## Problem
Repeat the rows word for word, starting with the line containing "Given: Select the M-Plex block" and continuing through the line containing "point(162,295)", with both of those lines included.

## Entries on target coordinates
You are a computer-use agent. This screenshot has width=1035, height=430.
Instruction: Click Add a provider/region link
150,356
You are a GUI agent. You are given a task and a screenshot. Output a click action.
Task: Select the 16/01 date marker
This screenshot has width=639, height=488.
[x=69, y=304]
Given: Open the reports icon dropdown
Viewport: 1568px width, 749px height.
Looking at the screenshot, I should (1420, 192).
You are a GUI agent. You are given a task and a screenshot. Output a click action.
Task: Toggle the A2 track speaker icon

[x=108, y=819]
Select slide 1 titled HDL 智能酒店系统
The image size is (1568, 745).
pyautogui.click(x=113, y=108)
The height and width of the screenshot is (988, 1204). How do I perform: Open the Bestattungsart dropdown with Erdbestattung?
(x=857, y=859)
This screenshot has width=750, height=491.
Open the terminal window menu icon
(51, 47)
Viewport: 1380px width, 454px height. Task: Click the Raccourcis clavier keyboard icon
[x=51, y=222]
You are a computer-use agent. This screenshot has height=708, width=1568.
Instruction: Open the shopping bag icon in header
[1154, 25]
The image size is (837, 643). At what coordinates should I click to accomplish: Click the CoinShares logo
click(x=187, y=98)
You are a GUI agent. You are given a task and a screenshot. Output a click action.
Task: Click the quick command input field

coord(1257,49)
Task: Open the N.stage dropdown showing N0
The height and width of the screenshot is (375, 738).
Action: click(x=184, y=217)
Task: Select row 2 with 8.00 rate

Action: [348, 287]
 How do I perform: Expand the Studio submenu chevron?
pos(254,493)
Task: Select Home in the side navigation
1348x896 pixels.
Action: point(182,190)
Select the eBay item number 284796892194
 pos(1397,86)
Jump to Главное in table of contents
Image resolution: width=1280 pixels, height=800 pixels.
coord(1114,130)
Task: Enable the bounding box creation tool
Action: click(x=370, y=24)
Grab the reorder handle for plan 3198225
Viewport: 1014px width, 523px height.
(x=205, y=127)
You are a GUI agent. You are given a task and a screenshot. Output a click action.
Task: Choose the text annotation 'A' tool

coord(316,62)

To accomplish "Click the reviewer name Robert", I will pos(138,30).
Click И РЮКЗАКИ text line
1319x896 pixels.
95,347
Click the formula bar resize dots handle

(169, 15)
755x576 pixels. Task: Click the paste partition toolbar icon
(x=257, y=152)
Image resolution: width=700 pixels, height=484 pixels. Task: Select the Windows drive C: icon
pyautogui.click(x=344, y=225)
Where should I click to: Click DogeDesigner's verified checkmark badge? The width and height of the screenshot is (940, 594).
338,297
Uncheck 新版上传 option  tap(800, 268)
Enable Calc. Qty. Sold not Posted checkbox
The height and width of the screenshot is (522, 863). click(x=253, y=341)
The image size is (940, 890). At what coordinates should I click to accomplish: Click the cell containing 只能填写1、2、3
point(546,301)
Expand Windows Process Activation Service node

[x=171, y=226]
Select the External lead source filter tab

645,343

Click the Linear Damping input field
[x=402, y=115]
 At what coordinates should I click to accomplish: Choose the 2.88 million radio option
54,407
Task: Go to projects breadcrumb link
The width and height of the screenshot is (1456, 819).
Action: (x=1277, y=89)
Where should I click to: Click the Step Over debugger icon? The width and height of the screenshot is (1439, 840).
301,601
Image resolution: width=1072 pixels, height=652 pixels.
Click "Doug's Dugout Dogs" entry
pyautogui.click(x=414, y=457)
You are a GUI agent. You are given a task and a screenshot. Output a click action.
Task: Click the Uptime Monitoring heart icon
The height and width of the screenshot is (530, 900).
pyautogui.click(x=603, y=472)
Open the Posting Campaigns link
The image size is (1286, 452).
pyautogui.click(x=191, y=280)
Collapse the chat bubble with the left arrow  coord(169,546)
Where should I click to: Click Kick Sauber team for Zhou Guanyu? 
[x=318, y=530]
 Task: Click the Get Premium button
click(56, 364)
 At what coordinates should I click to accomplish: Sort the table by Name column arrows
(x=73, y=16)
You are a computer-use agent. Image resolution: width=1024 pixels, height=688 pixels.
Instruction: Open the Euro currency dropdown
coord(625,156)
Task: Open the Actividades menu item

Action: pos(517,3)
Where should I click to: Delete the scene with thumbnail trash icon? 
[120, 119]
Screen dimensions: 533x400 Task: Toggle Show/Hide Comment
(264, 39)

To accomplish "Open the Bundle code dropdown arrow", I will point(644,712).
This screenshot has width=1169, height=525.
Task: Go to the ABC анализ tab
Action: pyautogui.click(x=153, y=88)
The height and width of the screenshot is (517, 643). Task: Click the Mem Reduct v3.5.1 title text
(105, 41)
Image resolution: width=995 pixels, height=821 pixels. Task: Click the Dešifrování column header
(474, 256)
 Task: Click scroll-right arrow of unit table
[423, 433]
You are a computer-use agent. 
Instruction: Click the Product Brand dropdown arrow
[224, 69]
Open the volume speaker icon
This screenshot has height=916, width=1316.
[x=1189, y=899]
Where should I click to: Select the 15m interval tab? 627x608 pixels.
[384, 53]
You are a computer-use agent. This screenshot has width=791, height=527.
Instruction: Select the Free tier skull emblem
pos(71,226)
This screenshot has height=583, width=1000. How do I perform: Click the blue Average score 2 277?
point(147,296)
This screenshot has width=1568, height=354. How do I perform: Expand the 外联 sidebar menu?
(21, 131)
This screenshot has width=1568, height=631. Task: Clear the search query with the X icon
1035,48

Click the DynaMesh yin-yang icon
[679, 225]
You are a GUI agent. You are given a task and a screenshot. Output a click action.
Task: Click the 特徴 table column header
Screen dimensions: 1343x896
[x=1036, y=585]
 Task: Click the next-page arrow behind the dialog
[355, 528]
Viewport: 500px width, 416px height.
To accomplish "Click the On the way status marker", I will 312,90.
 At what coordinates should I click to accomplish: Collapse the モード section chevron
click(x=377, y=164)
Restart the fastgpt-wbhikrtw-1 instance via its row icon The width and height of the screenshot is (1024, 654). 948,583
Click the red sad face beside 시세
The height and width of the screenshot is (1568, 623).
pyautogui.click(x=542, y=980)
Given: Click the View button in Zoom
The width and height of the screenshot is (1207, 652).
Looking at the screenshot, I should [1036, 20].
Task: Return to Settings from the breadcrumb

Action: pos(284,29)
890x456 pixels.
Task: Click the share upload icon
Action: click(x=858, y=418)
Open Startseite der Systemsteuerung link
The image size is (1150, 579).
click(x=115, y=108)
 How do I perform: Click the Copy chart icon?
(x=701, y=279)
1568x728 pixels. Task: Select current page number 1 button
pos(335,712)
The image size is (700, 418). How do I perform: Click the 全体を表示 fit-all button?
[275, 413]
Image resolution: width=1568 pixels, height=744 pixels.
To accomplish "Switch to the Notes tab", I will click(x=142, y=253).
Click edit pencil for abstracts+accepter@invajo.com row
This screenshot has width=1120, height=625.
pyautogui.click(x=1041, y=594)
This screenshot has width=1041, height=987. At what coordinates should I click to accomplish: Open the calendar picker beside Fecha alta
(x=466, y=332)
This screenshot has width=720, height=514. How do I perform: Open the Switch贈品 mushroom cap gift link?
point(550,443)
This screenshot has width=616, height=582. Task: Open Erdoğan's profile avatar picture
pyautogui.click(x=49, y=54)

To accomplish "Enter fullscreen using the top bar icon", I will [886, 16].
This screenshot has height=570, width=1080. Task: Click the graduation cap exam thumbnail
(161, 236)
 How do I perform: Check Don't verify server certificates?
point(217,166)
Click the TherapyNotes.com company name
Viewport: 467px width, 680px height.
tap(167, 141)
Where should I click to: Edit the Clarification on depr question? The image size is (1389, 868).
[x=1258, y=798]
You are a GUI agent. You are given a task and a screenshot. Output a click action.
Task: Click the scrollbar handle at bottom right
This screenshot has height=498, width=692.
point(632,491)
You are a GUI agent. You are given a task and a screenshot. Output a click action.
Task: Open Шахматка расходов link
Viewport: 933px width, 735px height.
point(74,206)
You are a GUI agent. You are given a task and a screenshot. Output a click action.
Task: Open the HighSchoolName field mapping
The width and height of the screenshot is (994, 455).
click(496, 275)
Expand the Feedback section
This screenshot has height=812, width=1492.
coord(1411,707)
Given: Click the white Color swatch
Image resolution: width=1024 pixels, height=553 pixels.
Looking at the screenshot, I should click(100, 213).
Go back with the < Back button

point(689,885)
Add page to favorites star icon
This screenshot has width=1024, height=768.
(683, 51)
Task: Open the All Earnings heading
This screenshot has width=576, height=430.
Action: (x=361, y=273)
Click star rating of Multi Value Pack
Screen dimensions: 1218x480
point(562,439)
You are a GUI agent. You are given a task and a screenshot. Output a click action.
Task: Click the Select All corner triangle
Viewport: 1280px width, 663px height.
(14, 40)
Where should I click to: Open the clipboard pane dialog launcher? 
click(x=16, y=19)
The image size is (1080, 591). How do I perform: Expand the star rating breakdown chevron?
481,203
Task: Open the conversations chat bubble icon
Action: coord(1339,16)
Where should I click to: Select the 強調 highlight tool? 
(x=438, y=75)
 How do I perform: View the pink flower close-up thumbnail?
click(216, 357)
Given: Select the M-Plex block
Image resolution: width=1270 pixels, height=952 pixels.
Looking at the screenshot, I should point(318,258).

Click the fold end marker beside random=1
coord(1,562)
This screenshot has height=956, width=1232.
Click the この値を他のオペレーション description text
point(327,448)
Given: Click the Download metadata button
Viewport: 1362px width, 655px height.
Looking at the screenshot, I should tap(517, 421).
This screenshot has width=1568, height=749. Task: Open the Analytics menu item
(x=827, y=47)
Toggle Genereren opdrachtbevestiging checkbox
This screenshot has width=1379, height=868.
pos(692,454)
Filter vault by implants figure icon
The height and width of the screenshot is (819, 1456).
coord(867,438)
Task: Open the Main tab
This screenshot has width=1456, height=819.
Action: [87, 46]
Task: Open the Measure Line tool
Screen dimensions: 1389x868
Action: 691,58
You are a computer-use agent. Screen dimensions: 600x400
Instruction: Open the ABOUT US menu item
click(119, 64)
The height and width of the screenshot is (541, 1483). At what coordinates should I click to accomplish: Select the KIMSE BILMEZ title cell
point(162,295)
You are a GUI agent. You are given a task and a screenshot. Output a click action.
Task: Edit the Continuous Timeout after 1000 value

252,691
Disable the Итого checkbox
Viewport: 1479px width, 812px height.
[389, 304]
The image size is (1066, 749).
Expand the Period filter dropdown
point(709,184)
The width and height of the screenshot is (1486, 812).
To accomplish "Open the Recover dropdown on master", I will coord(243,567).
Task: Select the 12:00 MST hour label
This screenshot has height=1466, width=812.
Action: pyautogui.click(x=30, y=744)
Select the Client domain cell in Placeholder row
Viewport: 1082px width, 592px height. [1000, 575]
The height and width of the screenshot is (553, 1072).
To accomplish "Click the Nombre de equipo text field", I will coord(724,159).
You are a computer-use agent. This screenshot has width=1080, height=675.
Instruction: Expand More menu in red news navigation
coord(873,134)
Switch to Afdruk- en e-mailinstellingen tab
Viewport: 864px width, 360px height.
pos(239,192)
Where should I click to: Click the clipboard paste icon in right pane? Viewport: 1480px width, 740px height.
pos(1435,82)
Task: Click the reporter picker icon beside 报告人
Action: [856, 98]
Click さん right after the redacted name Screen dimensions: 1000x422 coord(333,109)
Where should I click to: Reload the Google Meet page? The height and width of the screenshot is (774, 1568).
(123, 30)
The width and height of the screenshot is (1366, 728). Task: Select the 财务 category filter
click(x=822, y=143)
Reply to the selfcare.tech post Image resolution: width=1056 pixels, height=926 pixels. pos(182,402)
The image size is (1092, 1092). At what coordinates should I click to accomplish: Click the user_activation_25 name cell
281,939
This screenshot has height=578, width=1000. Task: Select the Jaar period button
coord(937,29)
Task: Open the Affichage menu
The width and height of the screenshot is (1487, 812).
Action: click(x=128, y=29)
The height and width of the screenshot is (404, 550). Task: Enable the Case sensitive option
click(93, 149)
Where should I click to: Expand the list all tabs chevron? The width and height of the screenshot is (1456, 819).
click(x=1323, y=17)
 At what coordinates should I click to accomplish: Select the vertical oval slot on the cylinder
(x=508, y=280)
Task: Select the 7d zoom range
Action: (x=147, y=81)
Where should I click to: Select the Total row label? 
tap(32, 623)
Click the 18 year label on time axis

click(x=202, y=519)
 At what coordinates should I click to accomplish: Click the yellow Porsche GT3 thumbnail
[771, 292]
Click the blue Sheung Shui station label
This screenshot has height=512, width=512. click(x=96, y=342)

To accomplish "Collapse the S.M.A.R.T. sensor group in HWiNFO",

## Written answer
Given: Select the M-Plex block
Image resolution: width=1270 pixels, height=952 pixels.
Looking at the screenshot, I should point(318,258).

Click the fold end marker beside random=1
coord(1,562)
This screenshot has height=956, width=1232.
Click the この値を他のオペレーション description text
point(327,448)
Given: Click the Download metadata button
Viewport: 1362px width, 655px height.
Looking at the screenshot, I should tap(517, 421).
This screenshot has width=1568, height=749. Task: Open the Analytics menu item
(x=827, y=47)
Toggle Genereren opdrachtbevestiging checkbox
This screenshot has width=1379, height=868.
pos(692,454)
Filter vault by implants figure icon
The height and width of the screenshot is (819, 1456).
coord(867,438)
Task: Open the Main tab
This screenshot has width=1456, height=819.
Action: [87, 46]
Task: Open the Measure Line tool
Screen dimensions: 1389x868
Action: 691,58
You are a computer-use agent. Screen dimensions: 600x400
Instruction: Open the ABOUT US menu item
click(119, 64)
The height and width of the screenshot is (541, 1483). At what coordinates should I click to accomplish: Select the KIMSE BILMEZ title cell
point(162,295)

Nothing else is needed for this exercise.